• **Aim A**
According to the corporate bylaws excerpt, how many persons may the Board appoint to act as inspectors of election at each meeting of stockholders?
• **Aim B**
Extend the corporate bylaws excerpt, picking up directly after its final line.

• **Page excerpt**
━━━

Directors shall be elected in the manner provided in Section 2.1 of these
Bylaws. Voting need not be done by ballot unless requested by a stockholder at a
meeting or ordered by the chairman of the meeting.

        1.7  ACTION BY WRITTEN CONSENT. Action by the stockholders may be taken
without a meeting if a written consent to the action is signed by the holders of
all the outstanding shares entitled to vote thereon and is filed in the
corporation's minute book.

        1.8  INSPECTORS OF ELECTION. The Board shall have the power to appoint
two persons (who need not be stockholders) to act as inspectors of election at
each meeting of stockholders. If there are not two inspectors present, ready and
willing to act, the chairman presiding at any meeting may appoint a temporary
inspector or inspectors to act at such meeting. No candidate for the office of
director shall act as an inspector of any election for directors.

2. BOARD OF DIRECTORS.

━━━

• **Supplied data**
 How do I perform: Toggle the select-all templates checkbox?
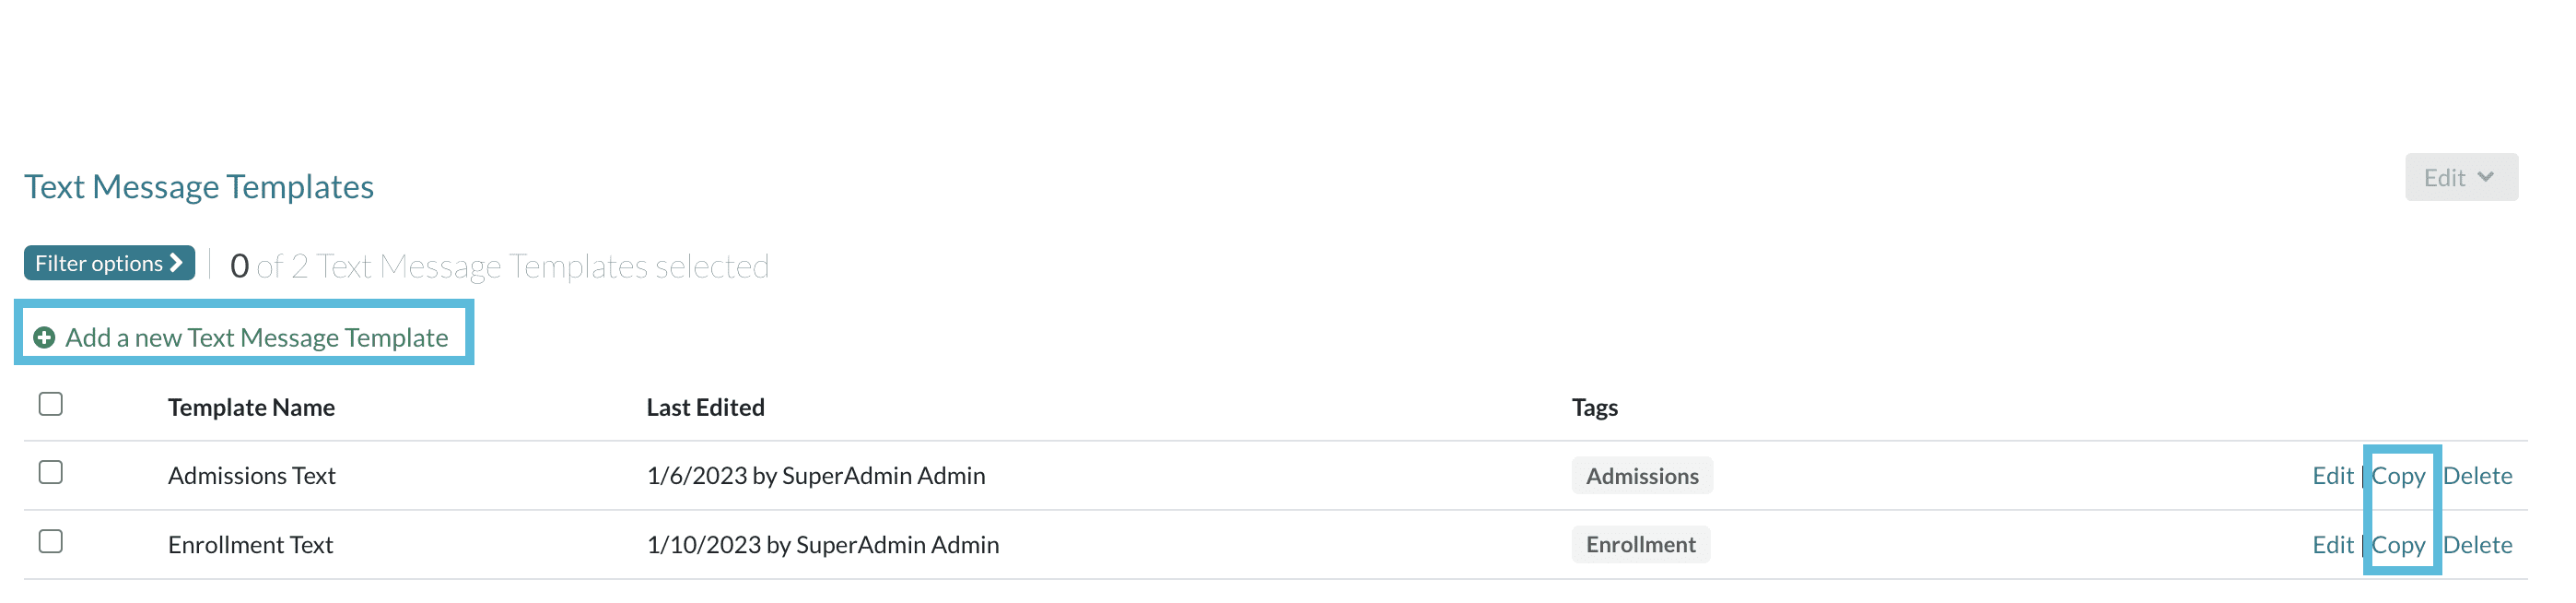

━━━

• **Task result A**
Two persons, who need not be stockholders.

• **Task result B**
        2.1  NUMBER, ELECTION, ELIGIBILITY AND TERM OF DIRECTORS. The Board
shall consist of no less than three directors, except that whenever there are
less than three stockholders the number of directors may equal the number of
stockholders. Until changed by the Board or the stockholders, the number of
directors shall be three. The number of directors may be changed by resolution
of the majority of the entire Board or by vote of the holders of a majority of
the issued and outstanding stock entitled to vote, but no decrease may shorten
the term of any incumbent director. Directors shall be elected at each annual
meeting of stockholders by a plurality of the votes cast. As used in these
Bylaws, "entire Board" means the total number of directors which the
corporation would have if there were no vacancies.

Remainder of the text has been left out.